_EXERCISE MATERIAL_
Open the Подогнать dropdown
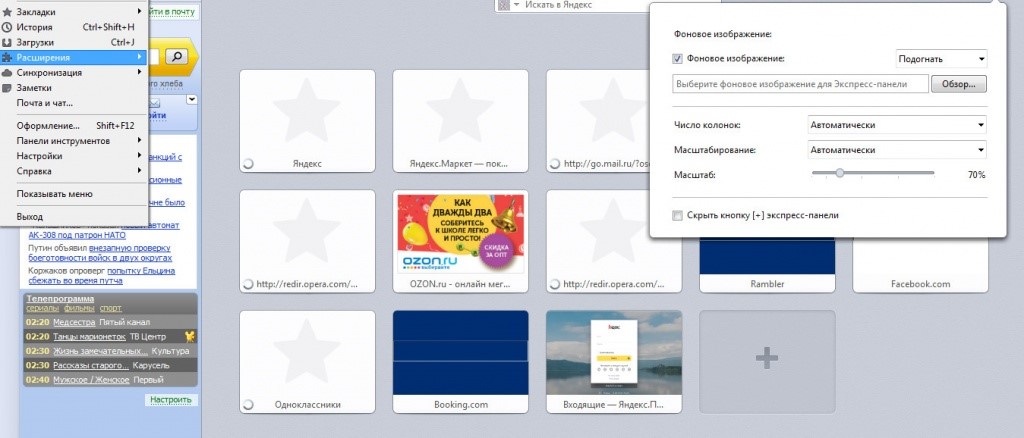This screenshot has width=1024, height=438. click(x=941, y=59)
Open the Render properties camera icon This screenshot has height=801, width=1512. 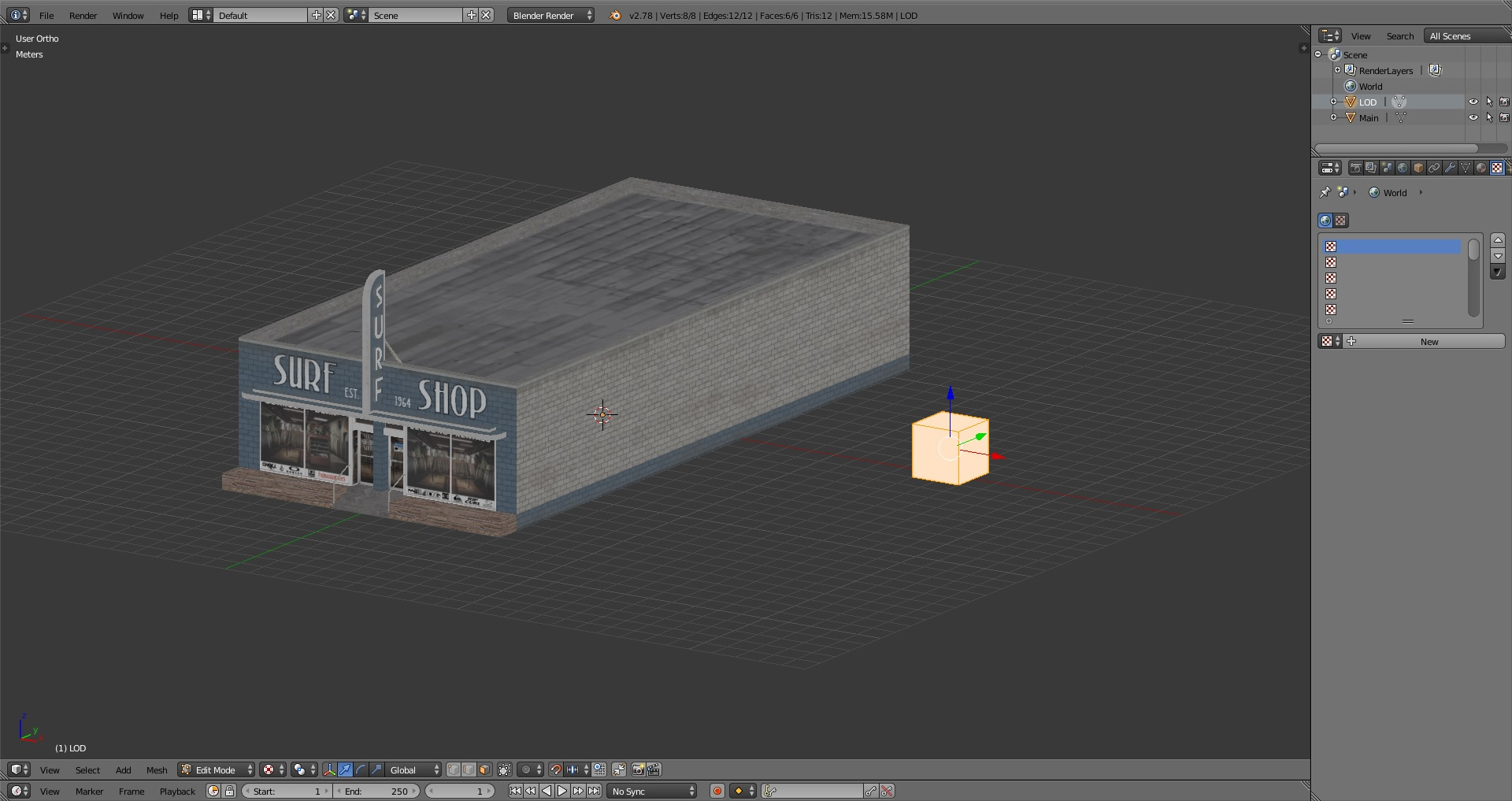1355,168
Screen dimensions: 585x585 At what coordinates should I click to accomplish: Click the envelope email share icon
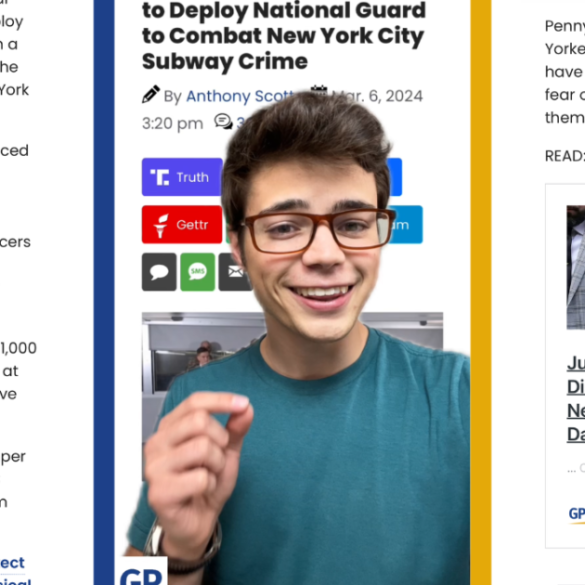[235, 272]
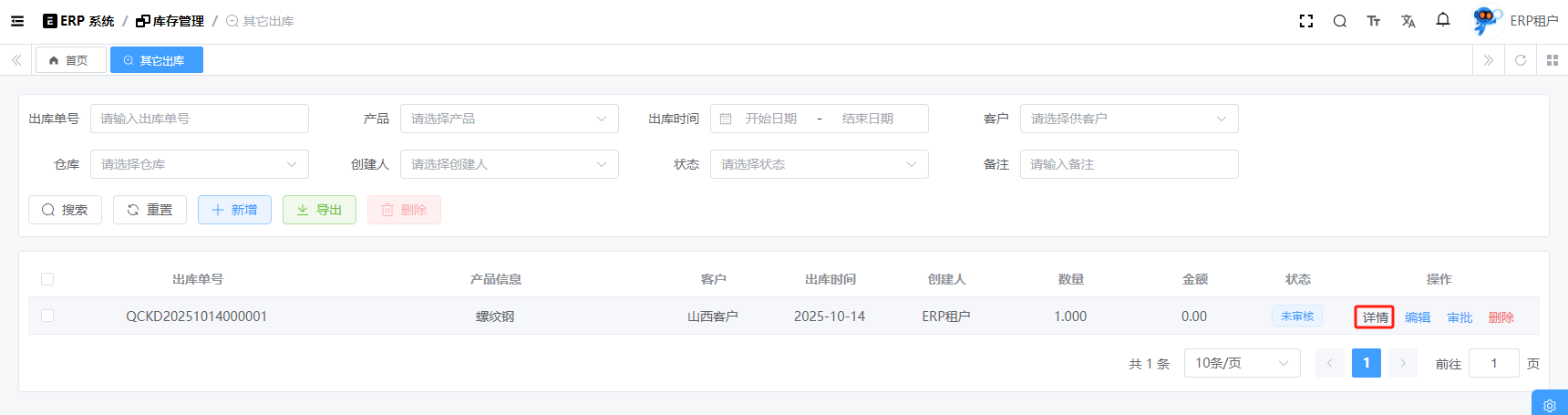Open the font size setting icon
This screenshot has width=1568, height=415.
coord(1373,21)
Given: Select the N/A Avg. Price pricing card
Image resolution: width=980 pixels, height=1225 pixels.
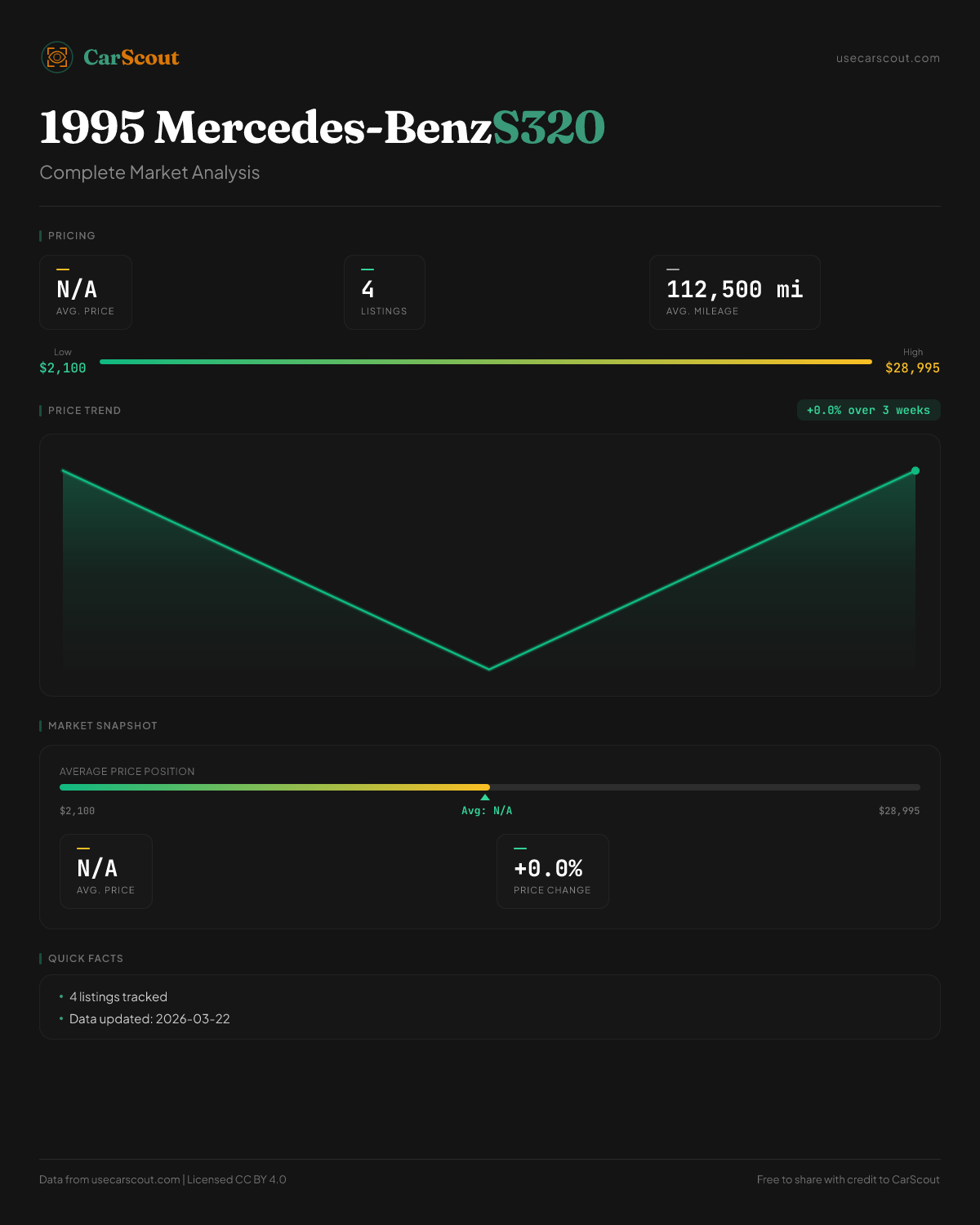Looking at the screenshot, I should tap(86, 292).
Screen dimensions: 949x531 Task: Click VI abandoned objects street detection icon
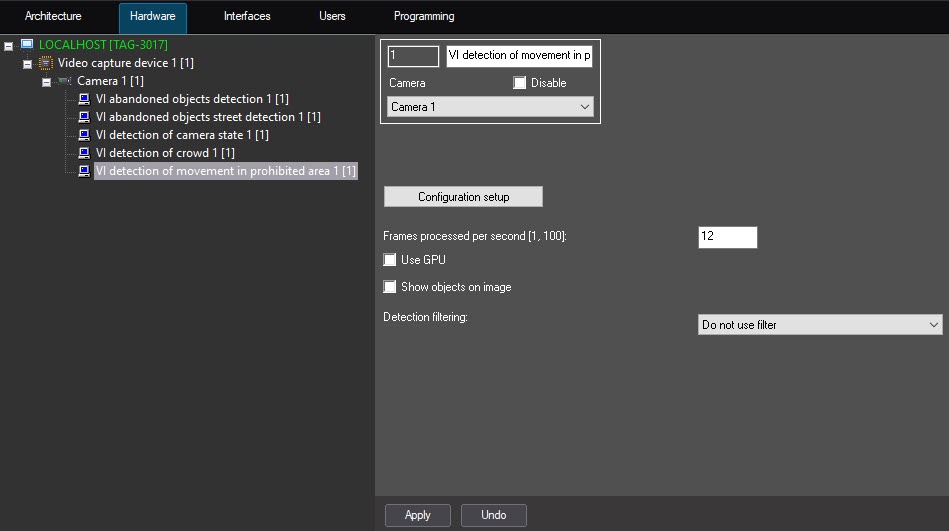click(84, 117)
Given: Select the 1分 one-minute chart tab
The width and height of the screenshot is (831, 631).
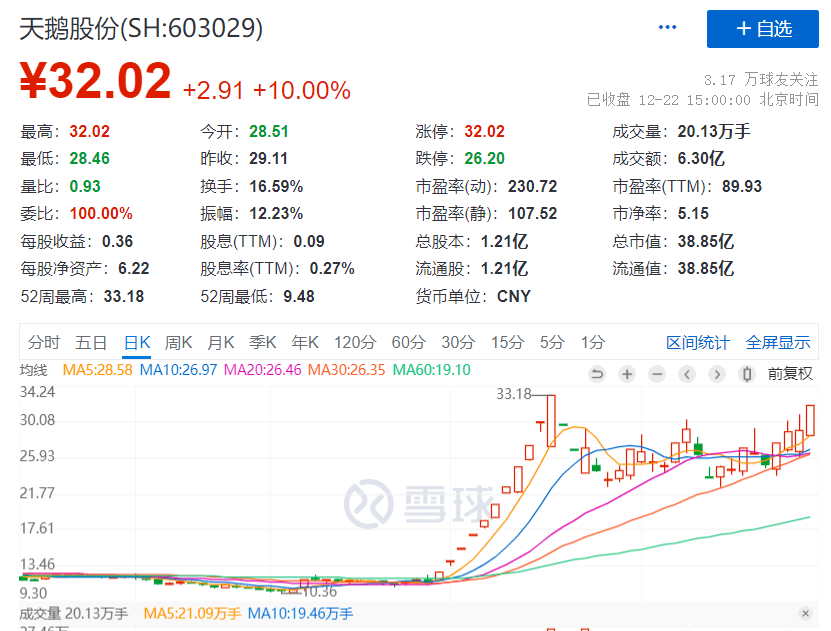Looking at the screenshot, I should tap(592, 342).
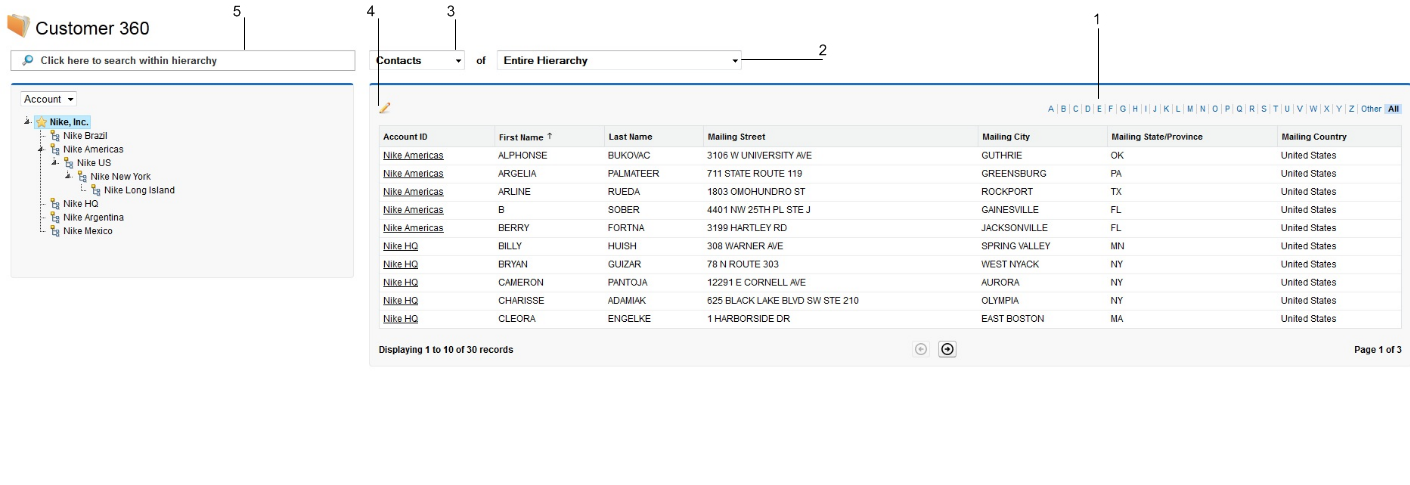The width and height of the screenshot is (1410, 485).
Task: Open the Contacts object dropdown
Action: click(418, 61)
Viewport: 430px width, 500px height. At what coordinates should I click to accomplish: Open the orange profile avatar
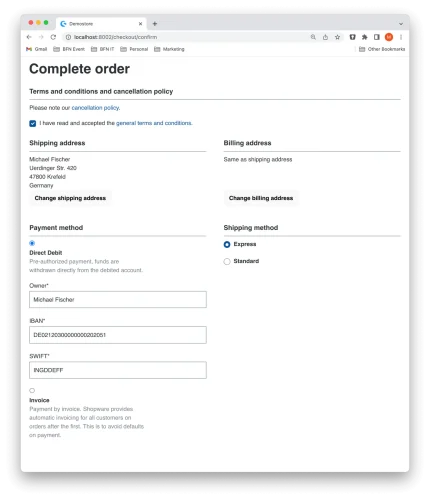[x=389, y=37]
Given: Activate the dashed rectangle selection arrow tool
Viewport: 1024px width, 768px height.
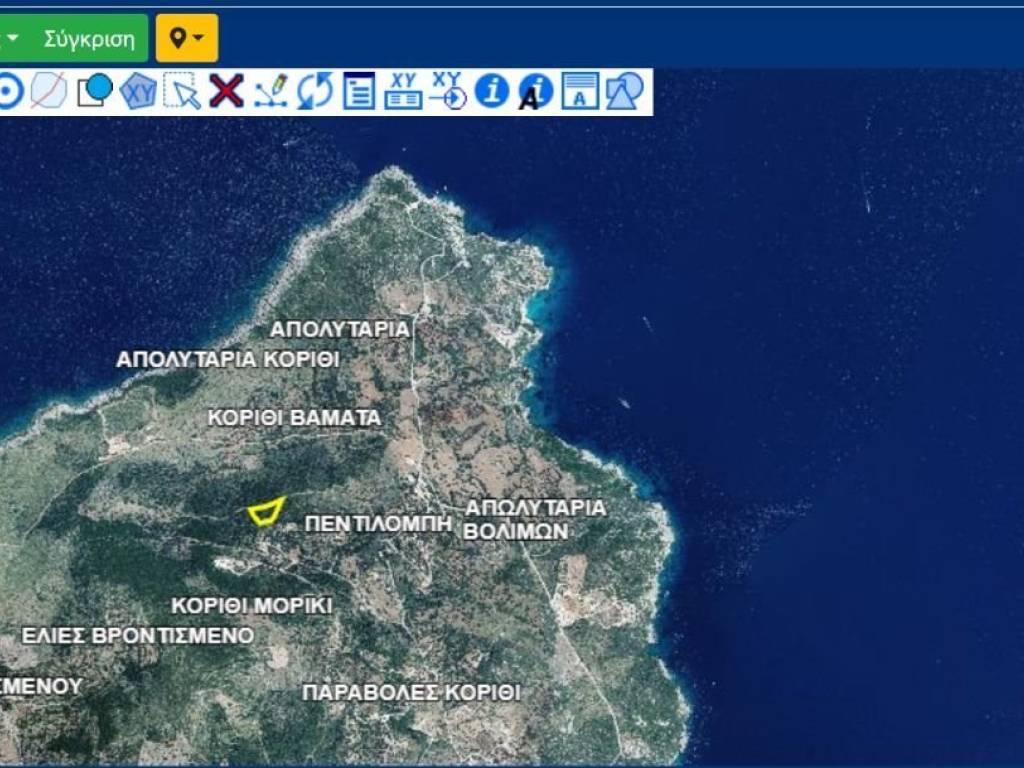Looking at the screenshot, I should (x=182, y=92).
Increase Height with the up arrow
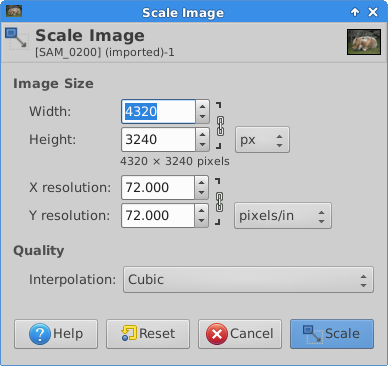The image size is (388, 366). 202,134
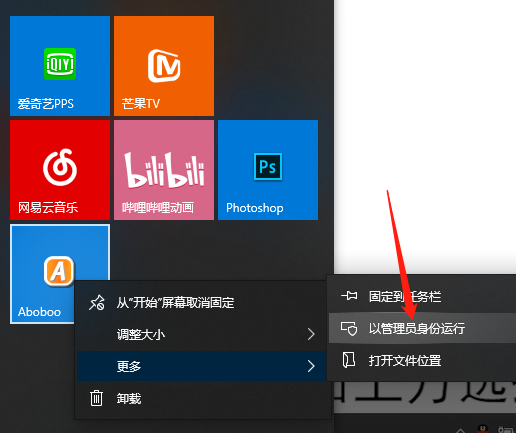Launch the Mango TV tile

pyautogui.click(x=164, y=66)
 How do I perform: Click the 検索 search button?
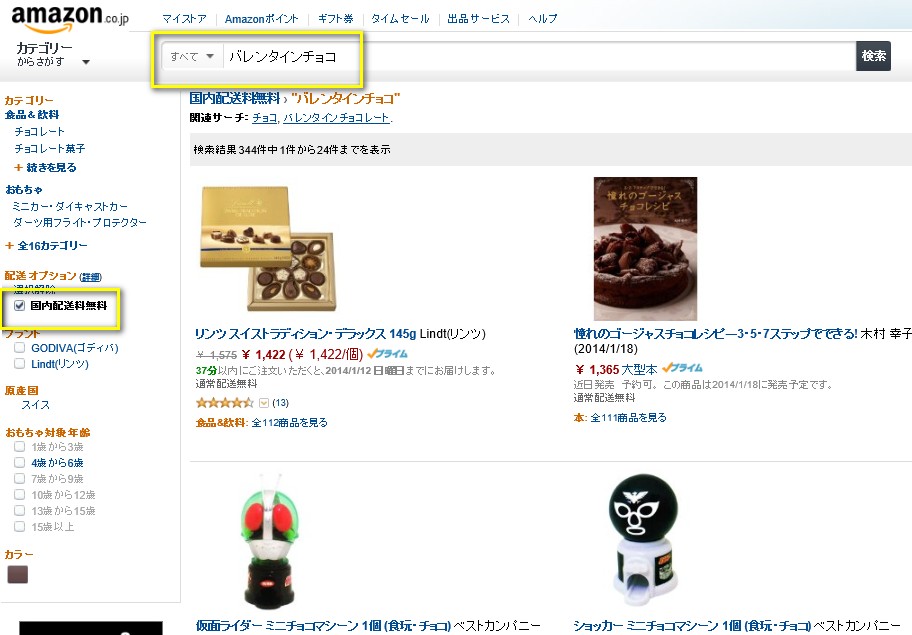[x=873, y=56]
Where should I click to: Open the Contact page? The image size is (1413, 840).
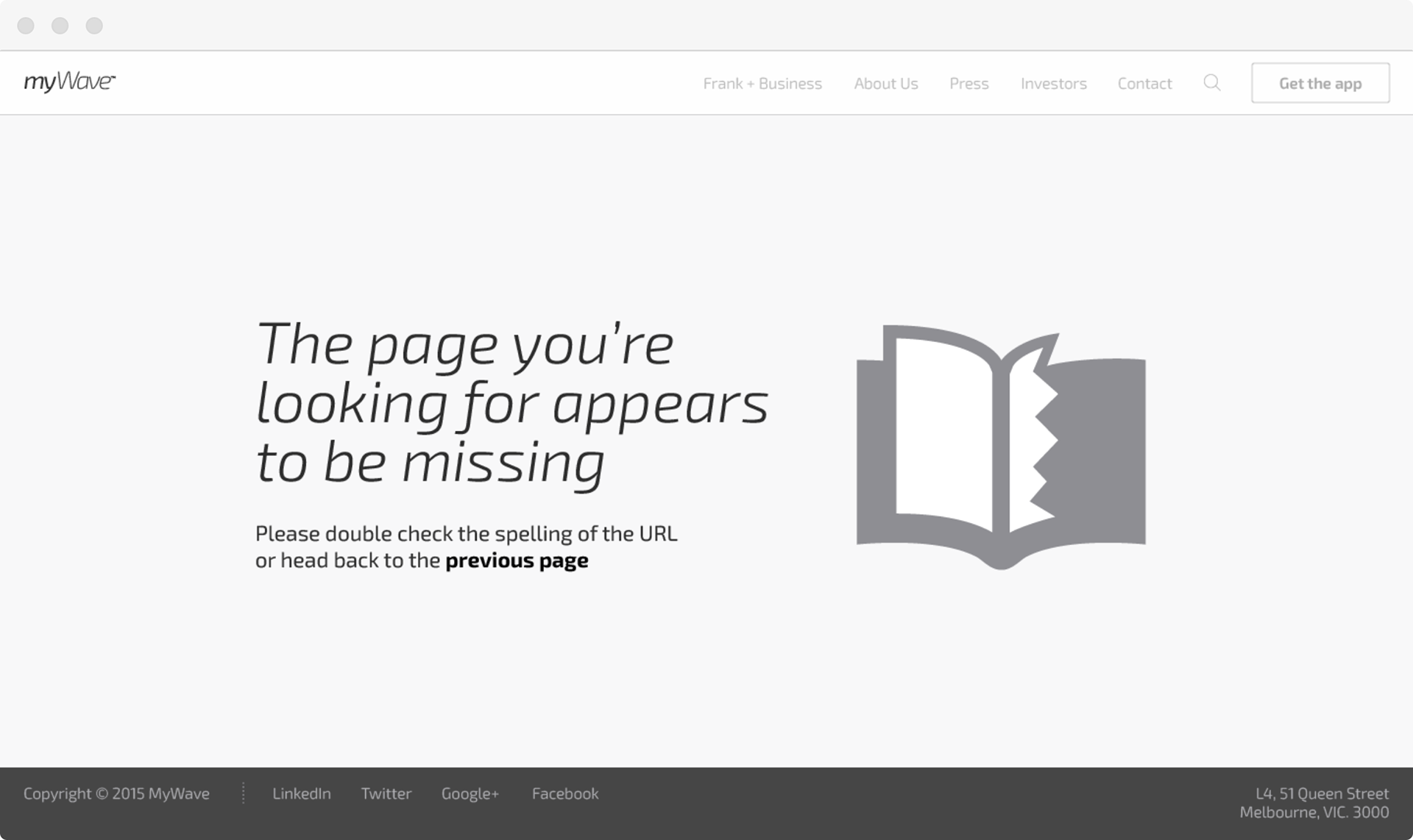click(x=1144, y=84)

_WORK INSTRUCTION_
Copy out each line of the records where the string "Given" appears.

_REPLY TO THE EXERCISE_
Given: Select the N/A Avg. Price pricing card
Given: Select the 1分 one-minute chart tab
Given: Activate the dashed rectangle selection arrow tool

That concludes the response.